**The task**
Every line containing the word "Fruits" is to be copied from the data below.

**Records for this exercise**
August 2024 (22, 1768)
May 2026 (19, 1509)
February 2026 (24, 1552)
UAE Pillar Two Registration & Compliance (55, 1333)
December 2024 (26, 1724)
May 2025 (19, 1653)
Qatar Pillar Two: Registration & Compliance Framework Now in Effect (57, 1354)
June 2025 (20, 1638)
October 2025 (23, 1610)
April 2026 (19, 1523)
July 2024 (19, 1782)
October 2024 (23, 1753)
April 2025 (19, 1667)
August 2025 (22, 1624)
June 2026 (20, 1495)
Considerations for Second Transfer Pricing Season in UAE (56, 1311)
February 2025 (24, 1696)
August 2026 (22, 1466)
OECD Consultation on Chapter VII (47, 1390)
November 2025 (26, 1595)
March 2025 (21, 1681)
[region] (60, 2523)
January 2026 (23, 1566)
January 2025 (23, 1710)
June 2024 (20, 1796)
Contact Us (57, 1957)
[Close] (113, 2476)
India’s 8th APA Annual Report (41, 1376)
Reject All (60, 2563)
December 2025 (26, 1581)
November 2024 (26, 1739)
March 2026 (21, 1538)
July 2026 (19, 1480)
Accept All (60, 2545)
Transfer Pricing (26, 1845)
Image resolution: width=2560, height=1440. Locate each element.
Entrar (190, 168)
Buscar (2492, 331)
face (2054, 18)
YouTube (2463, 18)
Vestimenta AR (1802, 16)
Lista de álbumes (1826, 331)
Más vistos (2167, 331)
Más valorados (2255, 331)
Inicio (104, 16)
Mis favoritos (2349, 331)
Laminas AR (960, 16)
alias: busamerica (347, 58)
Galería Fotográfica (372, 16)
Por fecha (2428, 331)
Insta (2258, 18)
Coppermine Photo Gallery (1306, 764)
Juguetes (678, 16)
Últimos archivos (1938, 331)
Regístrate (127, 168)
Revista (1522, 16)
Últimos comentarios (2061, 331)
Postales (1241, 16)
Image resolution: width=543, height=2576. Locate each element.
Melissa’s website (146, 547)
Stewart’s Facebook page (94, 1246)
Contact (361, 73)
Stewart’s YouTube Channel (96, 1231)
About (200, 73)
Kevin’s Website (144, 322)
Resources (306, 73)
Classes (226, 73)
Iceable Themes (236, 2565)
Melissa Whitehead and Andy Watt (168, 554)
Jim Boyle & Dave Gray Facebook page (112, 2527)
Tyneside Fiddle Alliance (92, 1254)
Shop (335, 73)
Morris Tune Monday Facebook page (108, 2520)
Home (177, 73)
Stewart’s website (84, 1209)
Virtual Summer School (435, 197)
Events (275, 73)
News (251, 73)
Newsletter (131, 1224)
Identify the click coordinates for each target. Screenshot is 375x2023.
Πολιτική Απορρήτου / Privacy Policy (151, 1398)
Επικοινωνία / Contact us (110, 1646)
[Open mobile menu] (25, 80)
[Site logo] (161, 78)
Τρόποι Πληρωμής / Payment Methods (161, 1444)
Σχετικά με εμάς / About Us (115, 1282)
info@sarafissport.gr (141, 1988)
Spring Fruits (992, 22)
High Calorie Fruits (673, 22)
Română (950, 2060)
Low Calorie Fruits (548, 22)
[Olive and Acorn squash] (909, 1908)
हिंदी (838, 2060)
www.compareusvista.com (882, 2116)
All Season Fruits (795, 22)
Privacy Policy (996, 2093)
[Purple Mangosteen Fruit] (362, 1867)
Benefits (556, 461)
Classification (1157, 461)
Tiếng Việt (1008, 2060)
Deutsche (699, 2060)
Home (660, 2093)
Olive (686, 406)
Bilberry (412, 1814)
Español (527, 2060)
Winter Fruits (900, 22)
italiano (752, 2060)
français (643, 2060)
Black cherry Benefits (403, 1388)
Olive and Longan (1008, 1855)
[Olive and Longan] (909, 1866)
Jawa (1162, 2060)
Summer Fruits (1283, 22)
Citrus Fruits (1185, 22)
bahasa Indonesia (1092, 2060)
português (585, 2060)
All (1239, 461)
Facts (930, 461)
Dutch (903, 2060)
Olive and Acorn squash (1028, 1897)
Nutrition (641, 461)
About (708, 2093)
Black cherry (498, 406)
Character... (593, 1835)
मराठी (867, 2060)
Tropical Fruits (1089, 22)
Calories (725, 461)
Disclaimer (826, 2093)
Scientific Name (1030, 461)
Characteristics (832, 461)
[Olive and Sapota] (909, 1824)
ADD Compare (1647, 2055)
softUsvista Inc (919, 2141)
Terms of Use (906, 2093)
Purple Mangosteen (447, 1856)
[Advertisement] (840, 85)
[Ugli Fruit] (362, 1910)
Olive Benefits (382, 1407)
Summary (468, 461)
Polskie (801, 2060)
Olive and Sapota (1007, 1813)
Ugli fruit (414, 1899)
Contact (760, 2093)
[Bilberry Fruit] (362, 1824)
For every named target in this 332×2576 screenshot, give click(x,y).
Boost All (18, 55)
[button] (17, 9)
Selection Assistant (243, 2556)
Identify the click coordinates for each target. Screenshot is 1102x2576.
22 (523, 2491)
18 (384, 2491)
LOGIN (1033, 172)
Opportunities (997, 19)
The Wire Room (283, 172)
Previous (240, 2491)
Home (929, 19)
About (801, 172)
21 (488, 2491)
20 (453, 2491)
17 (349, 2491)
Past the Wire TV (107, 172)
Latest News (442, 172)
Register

**Final answer**
Spring Fruits (992, 22)
High Calorie Fruits (673, 22)
Low Calorie Fruits (548, 22)
All Season Fruits (795, 22)
Winter Fruits (900, 22)
Summer Fruits (1283, 22)
Citrus Fruits (1185, 22)
Tropical Fruits (1089, 22)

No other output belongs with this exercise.